The sample complexity of multi-distribution learning
Binghui Peng
TL;DR
The paper tackles multi-distribution learning, where the goal is to minimize the worst-case population loss across $k$ distributions within $\epsilon$ of the optimal loss over a VC class with dimension $d$. It introduces a boosting framework based on multiplicative weight updates and a novel recursive width reduction to reduce the number of MWU rounds, achieving a near-optimal sample complexity of $\widetilde{O}((d+k)\epsilon^{-2}) \cdot (k/\epsilon)^{o(1)}$ (up to polylog factors). Central to the approach are the concepts of width reduction, the construction of an $\epsilon$-cover, and the soundness/completeness properties that preserve the optimal classifier while enabling aggressive truncation of losses. The method also removes the need for exact knowledge of OPT by running across an OPT grid and refining, ultimately culminating in a final algorithm with the stated near-optimal sample complexity.
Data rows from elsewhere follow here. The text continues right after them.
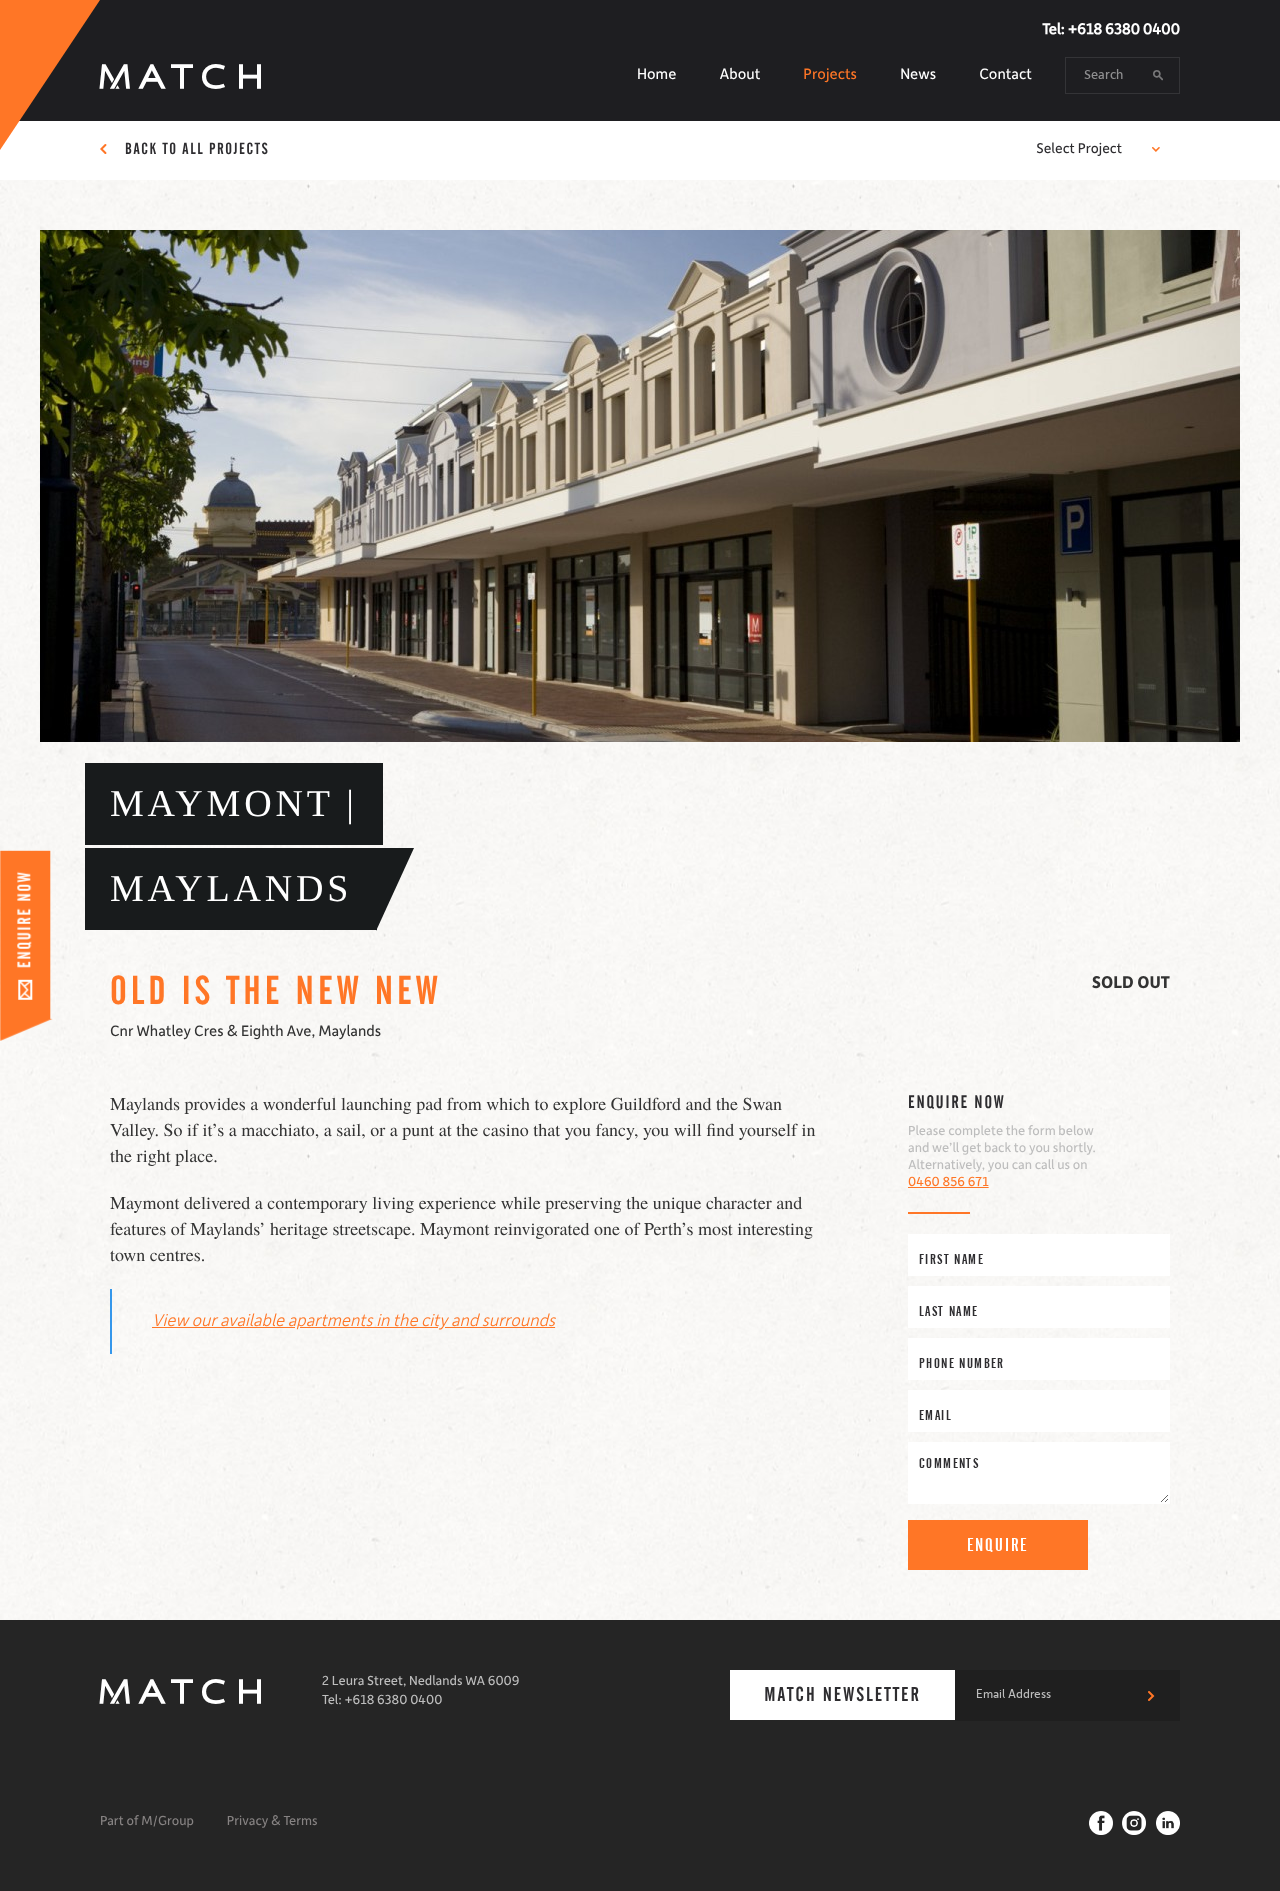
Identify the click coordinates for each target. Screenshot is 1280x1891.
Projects (830, 75)
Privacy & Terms (272, 1822)
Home (656, 75)
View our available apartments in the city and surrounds (353, 1321)
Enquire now (956, 1103)
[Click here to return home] (181, 75)
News (918, 75)
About (739, 75)
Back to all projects (197, 150)
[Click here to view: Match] (181, 1690)
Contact (1005, 75)
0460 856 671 (948, 1183)
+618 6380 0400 (1124, 30)
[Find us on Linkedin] (1168, 1823)
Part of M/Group (147, 1822)
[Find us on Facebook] (1101, 1823)
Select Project (1079, 149)
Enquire (998, 1545)
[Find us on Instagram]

These results resolve the COLT 2023 open problem and demonstrate that multi-distribution learning need not be harder than single-distribution PAC learning in terms of sample complexity, with potential broader impact for boosting methods in agnostic, multi-distribution settings.
Abstract
Multi-distribution learning generalizes the classic PAC learning to handle data coming from multiple distributions. Given a set of $k$ data distributions and a hypothesis class of VC dimension $d$, the goal is to learn a hypothesis that minimizes the maximum population loss over $k$ distributions, up to $ε$ additive error. In this paper, we settle the sample complexity of multi-distribution learning by giving an algorithm of sample complexity $\widetilde{O}((d+k)ε^{-2}) \cdot (k/ε)^{o(1)}$. This matches the lower bound up to sub-polynomial factor and resolves the COLT 2023 open problem of Awasthi, Haghtalab and Zhao [AHZ23].